Swedish prosecutors said Wednesday they have yet to hear from Ecuador about a date when WikiLeaks founder Julian Assange can be interviewed regarding a suspected rape in 2010, an allegation he denies.
The Australian national has been holed up inside the Ecuadorean embassy in London since 2012. He fled there after he lost a legal battle in Britain against extradition to Sweden.
Ecuador last month said it would allow Assange to be questioned inside their embassy in London, but has requested that an Ecuadorean prosecutor conduct the interview.
Swedish prosecutors have sent questions to Quito and have been forced to "accept the circumstances," Director of Public Prosecutions Marianne Ny told reporters at police headquarters in Stockholm.
"We long aimed for our investigator to conduct the interview [with Assange] but since such a long time has gone, the only option is to accept that this will not take place," Ny said.
Ny said she hoped that a Swedish prosecutor and a police investigator familiar with the case would be allowed to sit in during the interview.
Last year, Sweden and Ecuador adopted a legal pact to offer "legal assistance" in criminal cases.
Swedish prosecutors long argued there was no value in questioning Assange in London since a trial would most likely have to take place in Sweden.
Three other cases of alleged sexual assault against Assange were dropped a year ago due to a Swedish statute of limitations.
Ny on Wednesday defended previous decisions not to attempt to interview Assange at the embassy or by telephone, citing such circumstances would result in a "lower quality" of the interview material.
Ecuador granted Assange asylum after he said he feared extradition to the United States, where he is wanted in connection to WikiLeaks' publication of top secret diplomatic cables.
Swedish broadcaster SVT was late Wednesday to air a programme about the Assange case, but Ny rejected suggestions the press conference was prompted by the programme that contains criticism of her.
In a clip released by SVT's investigative programme Uppdrag Granskning, Assange declined to comment much on the case.
"You’re asking me to go into the details of the case,” he said. “The correct place to do that is in a formal statement to the Swedish prosecutor.
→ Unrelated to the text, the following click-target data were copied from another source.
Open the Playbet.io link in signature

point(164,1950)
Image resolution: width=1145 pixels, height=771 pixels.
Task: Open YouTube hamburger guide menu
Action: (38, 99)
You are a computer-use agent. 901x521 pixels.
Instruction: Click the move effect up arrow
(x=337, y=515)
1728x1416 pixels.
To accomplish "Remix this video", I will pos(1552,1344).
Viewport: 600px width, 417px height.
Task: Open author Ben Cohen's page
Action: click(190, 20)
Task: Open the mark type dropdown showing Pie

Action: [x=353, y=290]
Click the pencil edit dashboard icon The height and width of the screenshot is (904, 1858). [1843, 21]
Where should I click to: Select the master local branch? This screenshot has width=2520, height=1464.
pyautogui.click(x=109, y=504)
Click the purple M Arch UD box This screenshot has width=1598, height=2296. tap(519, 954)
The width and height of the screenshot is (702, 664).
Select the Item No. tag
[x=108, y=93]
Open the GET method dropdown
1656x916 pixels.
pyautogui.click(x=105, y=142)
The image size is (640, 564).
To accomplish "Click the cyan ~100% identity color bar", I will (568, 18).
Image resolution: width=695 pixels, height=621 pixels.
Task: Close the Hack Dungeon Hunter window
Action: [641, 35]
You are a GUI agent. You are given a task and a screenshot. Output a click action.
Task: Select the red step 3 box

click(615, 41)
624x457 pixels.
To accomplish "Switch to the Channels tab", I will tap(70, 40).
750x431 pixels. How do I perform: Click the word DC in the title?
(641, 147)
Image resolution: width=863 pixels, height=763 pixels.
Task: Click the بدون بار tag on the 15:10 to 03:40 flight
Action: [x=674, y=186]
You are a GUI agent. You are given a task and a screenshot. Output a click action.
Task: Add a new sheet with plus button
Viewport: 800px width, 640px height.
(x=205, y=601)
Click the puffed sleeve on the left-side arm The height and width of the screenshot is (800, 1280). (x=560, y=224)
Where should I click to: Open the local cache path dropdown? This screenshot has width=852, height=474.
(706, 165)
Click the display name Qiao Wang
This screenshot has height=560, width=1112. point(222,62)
She’s been avoiding that for six years. I don’t think Swedish television is the right place.”
One of Assange's attorneys, Per E Samuelson, told Swedish Radio that the SVT programme supported their contention that Assange "faces a concrete risk if he leaves the embassy. It would expose him to the risk to be extradited to the US from Sweden or Britain," he said.
"WikiLeaks are suspected of data hacking or assisting that. That's a crime Swedish courts can't reject under a treaty we have with the US," he added.
Ny said that if Assange were to end up in Sweden and the US were to request his extradition, the decision would ultimately rest with the Swedish government. Further, Britain would also have to give approval, she said.
A Swedish appellate court was Friday to rule on Assange's latest attempt to lift the arrest warrant.